De kleine narcisvlieg (Eumerus strigatus), kan in meerdere bolgewassen worden gevonden. De larven zijn kleiner dan die van de grote narcisvlieg, en per bol worden meestal meerdere exemplaren aangetroffen. De schade is in de regel niet zo groot, doordat voornamelijk reeds zieke of beschadigde bollen worden aangetast.

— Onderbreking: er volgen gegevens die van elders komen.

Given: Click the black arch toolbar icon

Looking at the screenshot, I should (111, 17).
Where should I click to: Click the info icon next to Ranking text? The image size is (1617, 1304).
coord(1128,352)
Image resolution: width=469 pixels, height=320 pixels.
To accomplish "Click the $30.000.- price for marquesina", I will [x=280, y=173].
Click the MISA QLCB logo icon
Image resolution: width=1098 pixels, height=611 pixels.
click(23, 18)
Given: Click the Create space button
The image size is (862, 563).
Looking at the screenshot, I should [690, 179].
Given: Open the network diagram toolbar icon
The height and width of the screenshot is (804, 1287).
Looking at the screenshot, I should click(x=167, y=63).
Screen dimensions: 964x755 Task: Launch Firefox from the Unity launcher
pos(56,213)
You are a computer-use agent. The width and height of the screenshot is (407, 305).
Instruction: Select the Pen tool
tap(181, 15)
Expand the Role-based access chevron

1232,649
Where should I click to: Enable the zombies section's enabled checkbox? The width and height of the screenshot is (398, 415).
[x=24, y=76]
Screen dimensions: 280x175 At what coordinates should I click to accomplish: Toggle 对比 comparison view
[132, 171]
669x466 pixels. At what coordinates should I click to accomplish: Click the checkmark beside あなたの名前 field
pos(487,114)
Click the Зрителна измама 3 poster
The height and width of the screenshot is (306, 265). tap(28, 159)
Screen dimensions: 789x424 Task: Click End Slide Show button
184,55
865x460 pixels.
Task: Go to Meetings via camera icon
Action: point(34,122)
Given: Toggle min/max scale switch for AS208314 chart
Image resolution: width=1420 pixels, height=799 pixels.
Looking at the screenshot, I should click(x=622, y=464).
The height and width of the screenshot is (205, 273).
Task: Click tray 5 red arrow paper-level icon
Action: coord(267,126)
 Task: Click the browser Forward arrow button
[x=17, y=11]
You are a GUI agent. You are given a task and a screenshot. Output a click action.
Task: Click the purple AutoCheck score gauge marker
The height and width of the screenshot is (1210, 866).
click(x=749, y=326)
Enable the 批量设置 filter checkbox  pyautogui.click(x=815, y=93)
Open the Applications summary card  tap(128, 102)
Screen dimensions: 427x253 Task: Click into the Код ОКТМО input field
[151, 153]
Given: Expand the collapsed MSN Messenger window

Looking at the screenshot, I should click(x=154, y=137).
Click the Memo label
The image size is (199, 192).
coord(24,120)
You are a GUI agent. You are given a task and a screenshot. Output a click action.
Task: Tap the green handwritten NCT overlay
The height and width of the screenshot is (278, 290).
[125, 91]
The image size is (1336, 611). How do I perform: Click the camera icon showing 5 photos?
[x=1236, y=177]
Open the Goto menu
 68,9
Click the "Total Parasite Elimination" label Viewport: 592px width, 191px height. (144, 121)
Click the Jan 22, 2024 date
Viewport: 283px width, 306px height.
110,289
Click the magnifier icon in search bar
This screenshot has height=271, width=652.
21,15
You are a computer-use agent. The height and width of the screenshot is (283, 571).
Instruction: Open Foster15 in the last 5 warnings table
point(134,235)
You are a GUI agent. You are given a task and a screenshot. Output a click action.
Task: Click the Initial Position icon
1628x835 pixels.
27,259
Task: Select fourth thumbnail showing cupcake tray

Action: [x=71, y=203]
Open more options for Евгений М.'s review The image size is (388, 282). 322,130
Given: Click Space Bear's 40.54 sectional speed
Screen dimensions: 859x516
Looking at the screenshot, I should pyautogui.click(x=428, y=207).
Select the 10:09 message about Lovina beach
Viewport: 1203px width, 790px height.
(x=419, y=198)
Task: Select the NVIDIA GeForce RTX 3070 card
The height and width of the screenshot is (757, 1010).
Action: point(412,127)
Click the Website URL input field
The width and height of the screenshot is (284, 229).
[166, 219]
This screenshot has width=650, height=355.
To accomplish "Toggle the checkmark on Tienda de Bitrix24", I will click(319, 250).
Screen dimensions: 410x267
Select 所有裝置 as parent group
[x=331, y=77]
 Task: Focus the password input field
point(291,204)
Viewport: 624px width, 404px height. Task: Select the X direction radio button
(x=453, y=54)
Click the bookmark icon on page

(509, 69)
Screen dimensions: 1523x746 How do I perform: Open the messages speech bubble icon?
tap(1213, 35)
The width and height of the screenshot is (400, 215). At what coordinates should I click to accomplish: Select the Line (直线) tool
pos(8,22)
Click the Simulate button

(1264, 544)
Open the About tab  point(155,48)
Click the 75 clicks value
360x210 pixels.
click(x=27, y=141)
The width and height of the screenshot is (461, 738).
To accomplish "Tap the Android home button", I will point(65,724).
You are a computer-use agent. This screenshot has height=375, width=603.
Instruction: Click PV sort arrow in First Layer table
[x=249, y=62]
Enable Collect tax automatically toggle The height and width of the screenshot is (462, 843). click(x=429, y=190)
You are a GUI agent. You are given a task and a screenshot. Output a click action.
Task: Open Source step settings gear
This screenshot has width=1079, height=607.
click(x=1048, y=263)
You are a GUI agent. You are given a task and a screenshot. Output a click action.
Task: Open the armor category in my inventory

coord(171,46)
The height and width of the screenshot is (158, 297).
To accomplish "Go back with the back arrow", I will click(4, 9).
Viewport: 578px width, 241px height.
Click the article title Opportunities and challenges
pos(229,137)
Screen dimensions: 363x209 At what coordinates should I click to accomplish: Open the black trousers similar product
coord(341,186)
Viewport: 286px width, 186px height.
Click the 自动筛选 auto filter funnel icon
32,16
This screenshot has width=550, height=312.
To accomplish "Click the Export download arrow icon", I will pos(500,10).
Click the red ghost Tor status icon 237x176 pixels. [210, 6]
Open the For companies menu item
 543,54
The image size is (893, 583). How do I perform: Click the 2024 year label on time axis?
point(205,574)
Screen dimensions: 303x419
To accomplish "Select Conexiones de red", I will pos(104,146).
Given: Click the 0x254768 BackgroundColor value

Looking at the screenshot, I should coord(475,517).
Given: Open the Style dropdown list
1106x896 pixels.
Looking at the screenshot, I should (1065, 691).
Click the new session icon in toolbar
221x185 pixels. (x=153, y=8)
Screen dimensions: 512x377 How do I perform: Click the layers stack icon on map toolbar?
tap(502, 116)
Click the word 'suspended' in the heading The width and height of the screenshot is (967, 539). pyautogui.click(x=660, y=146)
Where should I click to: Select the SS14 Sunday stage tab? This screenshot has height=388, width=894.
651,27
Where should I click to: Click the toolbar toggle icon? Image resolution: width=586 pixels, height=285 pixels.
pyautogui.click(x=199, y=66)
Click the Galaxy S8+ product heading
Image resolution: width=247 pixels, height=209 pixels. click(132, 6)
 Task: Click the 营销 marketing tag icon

Bij vermoedelijke aantasting de bollen vóór het uitplanten een warmwater behandeling geven: twee uur in water van 43,5° C dompelen. De aanwezige larven gaan hiervan dood. Bij aantasting van uitgeplante bollen deze verwijderen en vernietigen en zo nodig de omringende grond uitzeven. Een geregelde grondbewerking tussen de bollen na de bloei verhindert de vrouwelijke vliegen hun eieren te leggen in de gaten, die anders bij het afsterven van de narcisbladeren ontstaan. De vliegen zijn het actiefst tijdens warme, zonnige dagen in mei en juni. Tijdens deze periode de bollen goed met grond bedekt houden. Dit vermindert de kans op aantasting.